In a significant development that could potentially lower the prices of mobile handsets in India, a new report has proposed a substantial reduction in the Goods and Services Tax (GST) for budget-friendly smartphones, while the joint study, conducted by Grant Thornton (GT) Bharat and the Policy Watch India Foundation (PWIF), suggests that the government should consider slashing the GST rate to 5 percent for smartphones priced below 25,000 INR. Currently, these devices are taxed at a uniform rate of 18 percent, which the report argues is no longer reflective of the essential role smartphones play in the modern digital economy.
The Proposal for a Two-Tier Tax Structure
The report, released on Wednesday, emphasizes the need for a revised tax framework that distinguishes between entry-level and premium devices. While it advocates for a 5 percent rate on smartphones costing up to 25,000 INR, it suggests maintaining the existing 18 percent GST rate for higher-priced premium devices. This tiered approach is designed to make technology more accessible to value-sensitive consumers without Notably impacting the revenue generated from luxury electronics. According to the study, the current 18 percent GST rate acts as a barrier to digital inclusion. By reducing this tax, the government can directly support its broader objectives, including the Digital India mission, financial inclusion, and the growth of domestic electronics manufacturing, while the researchers pointed out that applying the same tax rate to both basic smartphones and high-end premium devices disproportionately affects the segment that's most critical for bridging the digital divide.
Targeting the Core Consumer Base
The segment of smartphones priced below 25,000 INR is the backbone of the Indian mobile market, accounting for approximately two-thirds of all handset shipments in the country. This category primarily serves first-time buyers, rural households, women, students, and individuals from low-income groups. For students, a smartphone is an essential tool for accessing online educational resources and attending virtual classes.
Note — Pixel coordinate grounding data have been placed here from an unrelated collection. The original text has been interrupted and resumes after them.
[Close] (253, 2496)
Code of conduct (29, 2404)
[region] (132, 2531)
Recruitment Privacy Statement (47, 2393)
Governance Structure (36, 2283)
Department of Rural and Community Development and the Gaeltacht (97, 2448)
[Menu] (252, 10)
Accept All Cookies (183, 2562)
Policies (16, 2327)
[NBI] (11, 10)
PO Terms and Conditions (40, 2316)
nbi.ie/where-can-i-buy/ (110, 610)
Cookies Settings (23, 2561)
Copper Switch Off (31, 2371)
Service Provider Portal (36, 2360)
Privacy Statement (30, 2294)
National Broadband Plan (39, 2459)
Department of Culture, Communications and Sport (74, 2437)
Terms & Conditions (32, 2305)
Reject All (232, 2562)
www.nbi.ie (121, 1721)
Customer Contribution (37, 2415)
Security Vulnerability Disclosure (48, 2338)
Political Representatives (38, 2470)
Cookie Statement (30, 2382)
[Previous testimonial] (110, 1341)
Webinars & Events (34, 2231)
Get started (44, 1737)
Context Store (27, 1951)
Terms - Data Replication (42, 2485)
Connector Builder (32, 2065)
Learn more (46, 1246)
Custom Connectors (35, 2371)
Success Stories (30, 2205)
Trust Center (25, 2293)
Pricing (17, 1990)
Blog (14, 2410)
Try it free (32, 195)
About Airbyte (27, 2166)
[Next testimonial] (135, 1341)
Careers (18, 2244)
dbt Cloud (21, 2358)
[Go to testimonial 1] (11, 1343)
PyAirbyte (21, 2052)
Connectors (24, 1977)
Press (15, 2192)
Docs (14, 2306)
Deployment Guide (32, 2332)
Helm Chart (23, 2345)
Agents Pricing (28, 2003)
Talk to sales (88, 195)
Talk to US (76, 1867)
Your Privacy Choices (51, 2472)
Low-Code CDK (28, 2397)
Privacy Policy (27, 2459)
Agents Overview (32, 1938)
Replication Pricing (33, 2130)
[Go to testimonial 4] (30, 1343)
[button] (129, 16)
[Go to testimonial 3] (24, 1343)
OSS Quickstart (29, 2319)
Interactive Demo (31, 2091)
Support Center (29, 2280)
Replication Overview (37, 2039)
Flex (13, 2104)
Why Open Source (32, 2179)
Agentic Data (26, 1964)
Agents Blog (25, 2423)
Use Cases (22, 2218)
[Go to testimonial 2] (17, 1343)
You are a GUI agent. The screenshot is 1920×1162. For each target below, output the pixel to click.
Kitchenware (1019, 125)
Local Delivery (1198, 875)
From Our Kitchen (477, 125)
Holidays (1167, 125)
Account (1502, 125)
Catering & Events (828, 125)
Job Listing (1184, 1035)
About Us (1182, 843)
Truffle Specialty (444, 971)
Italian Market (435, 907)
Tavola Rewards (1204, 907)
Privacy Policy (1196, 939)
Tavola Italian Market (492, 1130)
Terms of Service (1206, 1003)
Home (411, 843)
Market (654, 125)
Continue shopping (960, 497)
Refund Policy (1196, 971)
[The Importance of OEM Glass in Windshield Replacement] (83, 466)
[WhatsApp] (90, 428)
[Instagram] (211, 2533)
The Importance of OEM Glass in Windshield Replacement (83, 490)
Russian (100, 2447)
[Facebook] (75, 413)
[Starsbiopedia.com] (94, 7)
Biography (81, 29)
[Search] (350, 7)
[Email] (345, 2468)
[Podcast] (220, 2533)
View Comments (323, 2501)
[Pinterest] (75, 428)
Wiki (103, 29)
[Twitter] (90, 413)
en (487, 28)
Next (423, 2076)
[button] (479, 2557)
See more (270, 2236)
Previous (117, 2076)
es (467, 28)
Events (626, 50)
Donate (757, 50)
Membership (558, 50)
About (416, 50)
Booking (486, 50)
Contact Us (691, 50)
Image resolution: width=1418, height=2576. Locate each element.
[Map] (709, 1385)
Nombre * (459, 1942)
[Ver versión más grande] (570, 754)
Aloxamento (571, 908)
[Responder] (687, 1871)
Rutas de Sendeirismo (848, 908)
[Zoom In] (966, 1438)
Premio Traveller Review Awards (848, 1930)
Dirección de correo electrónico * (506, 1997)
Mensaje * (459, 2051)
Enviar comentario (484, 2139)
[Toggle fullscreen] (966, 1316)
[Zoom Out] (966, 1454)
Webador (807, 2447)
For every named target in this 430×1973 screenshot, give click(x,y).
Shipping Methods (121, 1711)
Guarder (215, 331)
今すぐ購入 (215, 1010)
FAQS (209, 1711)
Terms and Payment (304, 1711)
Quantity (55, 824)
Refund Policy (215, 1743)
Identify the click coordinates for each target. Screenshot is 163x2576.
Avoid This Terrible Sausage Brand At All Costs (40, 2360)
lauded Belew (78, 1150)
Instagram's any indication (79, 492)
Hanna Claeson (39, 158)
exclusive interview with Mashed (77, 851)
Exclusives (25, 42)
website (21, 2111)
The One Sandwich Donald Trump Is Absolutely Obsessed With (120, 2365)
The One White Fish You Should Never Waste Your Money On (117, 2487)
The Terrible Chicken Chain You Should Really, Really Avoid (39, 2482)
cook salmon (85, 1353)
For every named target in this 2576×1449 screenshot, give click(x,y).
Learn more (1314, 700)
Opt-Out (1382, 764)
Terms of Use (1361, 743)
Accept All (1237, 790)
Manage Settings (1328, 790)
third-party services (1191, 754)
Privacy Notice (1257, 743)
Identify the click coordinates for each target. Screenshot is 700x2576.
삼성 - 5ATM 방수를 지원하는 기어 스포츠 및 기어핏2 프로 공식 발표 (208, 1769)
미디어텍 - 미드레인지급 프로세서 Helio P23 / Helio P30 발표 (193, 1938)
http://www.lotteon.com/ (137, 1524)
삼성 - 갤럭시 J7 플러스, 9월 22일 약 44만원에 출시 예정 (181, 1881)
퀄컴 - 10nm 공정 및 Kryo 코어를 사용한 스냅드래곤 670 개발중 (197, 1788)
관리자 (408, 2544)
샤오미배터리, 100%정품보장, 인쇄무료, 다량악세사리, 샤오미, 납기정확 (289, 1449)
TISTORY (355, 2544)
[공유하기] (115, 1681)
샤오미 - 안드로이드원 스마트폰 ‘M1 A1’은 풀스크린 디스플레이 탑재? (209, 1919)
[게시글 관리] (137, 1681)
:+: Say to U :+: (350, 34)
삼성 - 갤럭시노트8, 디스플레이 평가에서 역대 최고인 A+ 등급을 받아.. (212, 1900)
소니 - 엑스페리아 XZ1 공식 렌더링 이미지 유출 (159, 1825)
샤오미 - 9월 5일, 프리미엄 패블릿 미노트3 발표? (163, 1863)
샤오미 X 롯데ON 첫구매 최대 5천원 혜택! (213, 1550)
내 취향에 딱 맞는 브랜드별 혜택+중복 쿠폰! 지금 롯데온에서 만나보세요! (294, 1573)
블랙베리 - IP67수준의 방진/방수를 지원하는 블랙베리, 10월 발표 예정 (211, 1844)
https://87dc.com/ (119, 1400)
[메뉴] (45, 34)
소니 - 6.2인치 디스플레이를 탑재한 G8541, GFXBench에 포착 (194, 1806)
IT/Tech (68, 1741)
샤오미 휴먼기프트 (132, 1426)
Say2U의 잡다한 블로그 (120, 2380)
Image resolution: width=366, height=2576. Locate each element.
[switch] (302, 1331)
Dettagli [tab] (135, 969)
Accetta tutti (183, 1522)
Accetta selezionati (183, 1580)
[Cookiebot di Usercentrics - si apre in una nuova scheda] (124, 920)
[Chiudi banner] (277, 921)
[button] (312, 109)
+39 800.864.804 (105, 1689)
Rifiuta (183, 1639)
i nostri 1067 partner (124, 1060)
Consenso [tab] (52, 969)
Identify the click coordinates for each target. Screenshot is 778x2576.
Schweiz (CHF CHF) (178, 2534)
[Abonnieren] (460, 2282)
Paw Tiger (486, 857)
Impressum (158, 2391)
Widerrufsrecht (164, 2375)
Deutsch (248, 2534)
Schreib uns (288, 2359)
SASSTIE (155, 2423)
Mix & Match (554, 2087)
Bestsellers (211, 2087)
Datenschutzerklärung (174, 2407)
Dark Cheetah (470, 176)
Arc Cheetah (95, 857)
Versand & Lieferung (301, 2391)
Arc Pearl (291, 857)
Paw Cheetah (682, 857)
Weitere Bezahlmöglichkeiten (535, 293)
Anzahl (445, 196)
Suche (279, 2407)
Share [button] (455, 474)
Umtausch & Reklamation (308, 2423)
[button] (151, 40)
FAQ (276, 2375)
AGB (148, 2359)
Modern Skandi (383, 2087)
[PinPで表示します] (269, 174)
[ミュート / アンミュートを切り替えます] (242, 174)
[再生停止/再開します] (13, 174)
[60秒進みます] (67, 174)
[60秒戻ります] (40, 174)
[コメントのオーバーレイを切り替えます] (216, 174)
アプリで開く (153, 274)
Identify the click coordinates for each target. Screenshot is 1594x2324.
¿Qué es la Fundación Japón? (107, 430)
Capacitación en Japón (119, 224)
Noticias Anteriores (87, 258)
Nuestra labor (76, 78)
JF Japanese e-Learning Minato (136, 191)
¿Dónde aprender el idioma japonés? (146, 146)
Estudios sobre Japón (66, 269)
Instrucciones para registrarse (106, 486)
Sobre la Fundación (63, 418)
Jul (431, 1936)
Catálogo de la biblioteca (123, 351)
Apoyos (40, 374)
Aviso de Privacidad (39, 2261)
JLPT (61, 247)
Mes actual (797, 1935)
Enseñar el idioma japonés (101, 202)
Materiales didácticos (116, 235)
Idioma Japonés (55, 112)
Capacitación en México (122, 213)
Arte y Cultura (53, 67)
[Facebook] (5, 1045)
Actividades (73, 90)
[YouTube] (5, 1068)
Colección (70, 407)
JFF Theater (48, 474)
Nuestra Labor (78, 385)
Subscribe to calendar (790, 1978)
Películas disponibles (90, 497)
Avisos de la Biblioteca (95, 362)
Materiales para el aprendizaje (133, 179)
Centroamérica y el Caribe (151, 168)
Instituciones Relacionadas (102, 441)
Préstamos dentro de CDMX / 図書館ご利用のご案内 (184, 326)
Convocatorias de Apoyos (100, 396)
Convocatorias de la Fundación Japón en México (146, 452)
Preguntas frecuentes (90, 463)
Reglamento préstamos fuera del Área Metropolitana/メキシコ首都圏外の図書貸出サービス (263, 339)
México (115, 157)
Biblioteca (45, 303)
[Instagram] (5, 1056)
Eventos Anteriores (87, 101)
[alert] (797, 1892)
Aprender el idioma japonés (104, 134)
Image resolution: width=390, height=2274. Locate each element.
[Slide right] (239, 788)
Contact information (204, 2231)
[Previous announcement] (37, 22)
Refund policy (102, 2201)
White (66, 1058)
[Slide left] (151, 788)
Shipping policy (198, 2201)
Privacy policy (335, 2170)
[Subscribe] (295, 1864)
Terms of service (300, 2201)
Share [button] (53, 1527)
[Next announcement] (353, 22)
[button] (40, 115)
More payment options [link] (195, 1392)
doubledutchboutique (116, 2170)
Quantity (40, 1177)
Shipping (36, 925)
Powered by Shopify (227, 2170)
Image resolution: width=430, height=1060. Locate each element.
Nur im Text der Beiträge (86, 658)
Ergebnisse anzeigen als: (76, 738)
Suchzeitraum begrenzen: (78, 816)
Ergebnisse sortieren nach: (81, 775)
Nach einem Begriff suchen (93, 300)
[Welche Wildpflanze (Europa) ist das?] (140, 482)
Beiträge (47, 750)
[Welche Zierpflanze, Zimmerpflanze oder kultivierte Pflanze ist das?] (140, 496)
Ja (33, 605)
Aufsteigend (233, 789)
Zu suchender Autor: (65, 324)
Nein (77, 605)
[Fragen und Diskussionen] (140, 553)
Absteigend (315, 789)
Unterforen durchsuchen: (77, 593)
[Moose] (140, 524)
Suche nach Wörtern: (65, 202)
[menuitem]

For rural households, it serves as a gateway to digital banking and government subsidies through UPI and other digital platforms. The GT Bharat-PWIF study highlights a stark reality: nearly 35 crore Indians are still using feature phones. This massive number indicates that price remains a significant hurdle for a large portion of the population looking to join the digital world. By lowering the GST, the government could facilitate a faster transition for these 35 crore users, enabling them to access digital services, online education, and mobile banking.
Smartphones as Essential Infrastructure
One of the key arguments presented in the report is that smartphones should no longer be classified merely as lifestyle consumer products. Instead, they should be recognized as first-access digital infrastructure. In the current era, a smartphone is the primary tool for accessing government services, participating in the gig economy, and staying connected in a digital-first society. The paper notes that India currently imposes some of the highest indirect tax rates on smartphones compared to other major electronics-manufacturing economies. The study draws comparisons with other Southeast Asian nations like Vietnam, Thailand, Indonesia, and Malaysia, while these countries have adopted relatively lower tax structures for electronics, which has helped them maintain competitiveness in manufacturing while encouraging widespread smartphone adoption among their citizens. The report suggests that India needs to align its tax policy with these global benchmarks to achieve its long-term economic goals. Also, the proposal clarifies that a separate GST framework for affordable smartphones shouldn't be viewed as a mere tax concession for the electronics industry. Rather, it should be seen as a strategic policy move that aligns the nation's tax regime with its digital transformation goals and manufacturing targets.